Imagine a provincial legislature or Parliament in which MPs and MPPs faced censure because they railed against some action of the government of the day after a bill was passed. Legislatures would become silent as tombs. The business of government could roll on efficiently without the messy distraction of nasty comments by opposition members. The trains might run on time, but why elect people who can’t oppose?

Why indeed? Perhaps “upholding” represents a step towards greater so-called efficiencies of government by putting the muzzle on elected people in general. It certainly represents a trend.

Let The Director Look After Your Constituents

Trustees must also “ …(E)ntrust the day to day management of the board to its staff to the board’s director of education.” In other words, don’t bother principals, superintendents and other board officials with constituent concerns, go through the Byzantine channels provided by the director’s office. Do parents have concerns about discipline, about a health issue? Are they calling the local trustee because they want to know what’s being done about a promised playground improvement, about after-school activities? Leave it to the professionals. Trustees musn’t call up the local principal to find out what’s going on.

As a former school principal, it was pleasant not to have the trustee barking in my ear about this or that issue. These conversations were usually political, and it was not always easy to be diplomatic. I often didn’t agree with the particular slant a trustee might take, I questioned motives and I occasionally saw the point. But that was the job. If I wanted to be left alone, I wouldn’t have applied to run a school. It was politics at its most direct and local. The neighborhood school was the one place people could have something to say about the issues that affected the most important people they knew – their children.

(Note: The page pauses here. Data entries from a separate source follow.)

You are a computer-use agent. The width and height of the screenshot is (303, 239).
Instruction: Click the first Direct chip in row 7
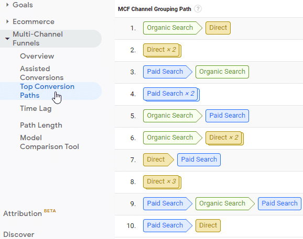coord(158,160)

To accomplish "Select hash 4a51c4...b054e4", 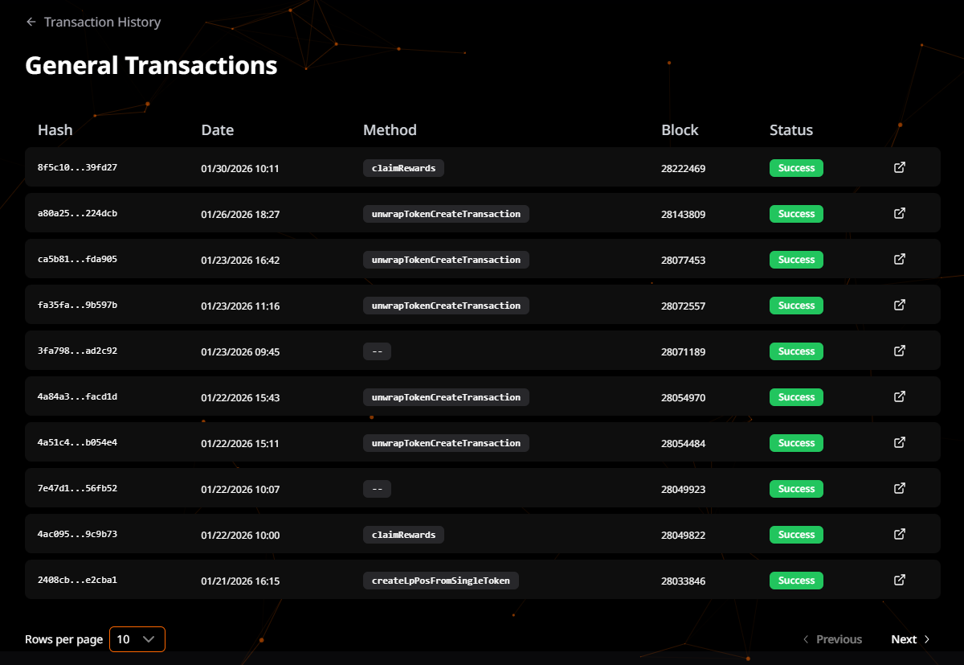I will 77,443.
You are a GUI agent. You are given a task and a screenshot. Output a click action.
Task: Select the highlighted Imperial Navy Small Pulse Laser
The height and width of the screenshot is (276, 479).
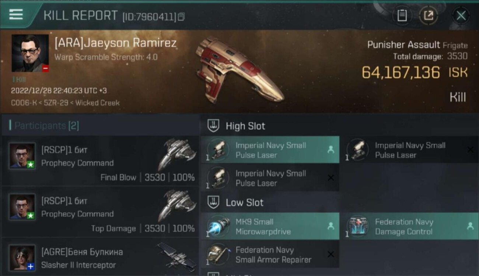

So, irritating and anxious-making as it might be, I wouldn’t take away trustees access to their local schools. It’s another step away from democracy – another way of showing that people don’t actually own the schools they pay for – that they actually belong to this ever-expanding beast called the Ministry of Education. It has its own plans for what workers’ children are to become as it prepares them to take their place in the knowledge economy – whatever that is or will be – or variations on the theme of Wal Mart or MacDonald’s. It doesn’t need interference and distractions from low-level elected trustees.

It would probably be small comfort to this new trustee to know that Bill 177 was more ambitious in an earlier draft. Left out of the final version was a section enabling government to pretty much do whatever it wanted without bothering to consult the legislature “… to make regulations about the roles, responsibilities, powers and duties of board, directors of education and board members, including chairs of boards.” That much aside, the Ministry may still set out regulations for trustee codes of conduct, require boards to meet academic achievement standards set by the Ministry and take them over it they fall short.

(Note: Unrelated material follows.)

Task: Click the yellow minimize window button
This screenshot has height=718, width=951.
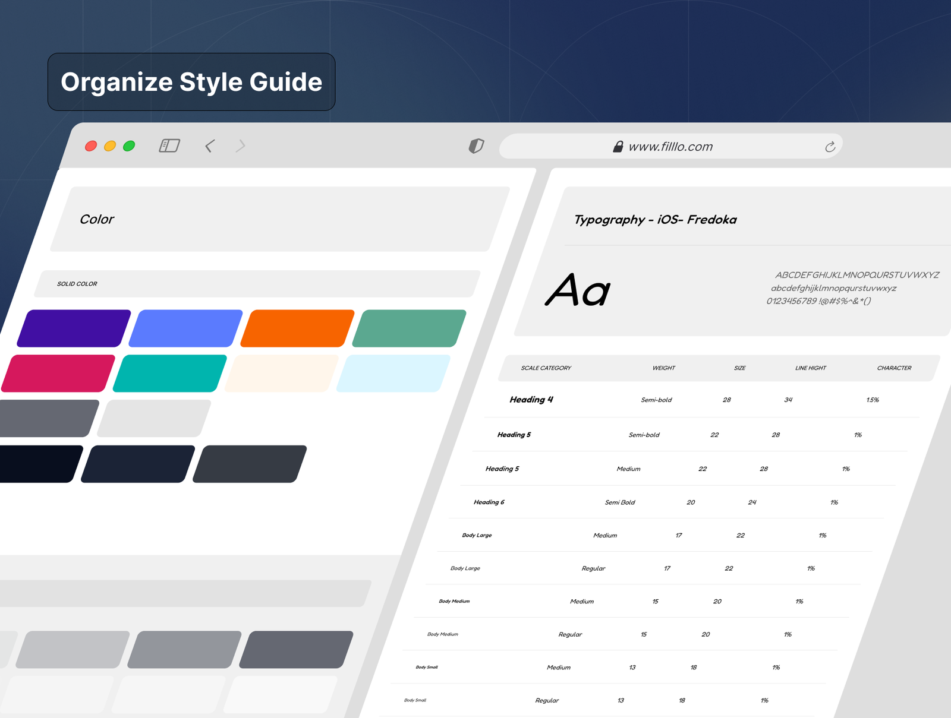Action: click(110, 146)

To be a trustee in this climate is to live in a state of continual insult.

We allow their slide into irrelevance at our peril. The diminution of their influence on local politics is alarming. It underlines the contempt of executive layers of government toward those chosen by constituents. Trustees are the most vulnerable of elected people – the easiest to legislate against and yet one of the closest to the thousands neighborhoods that add up to a nation. As they go, who will follow?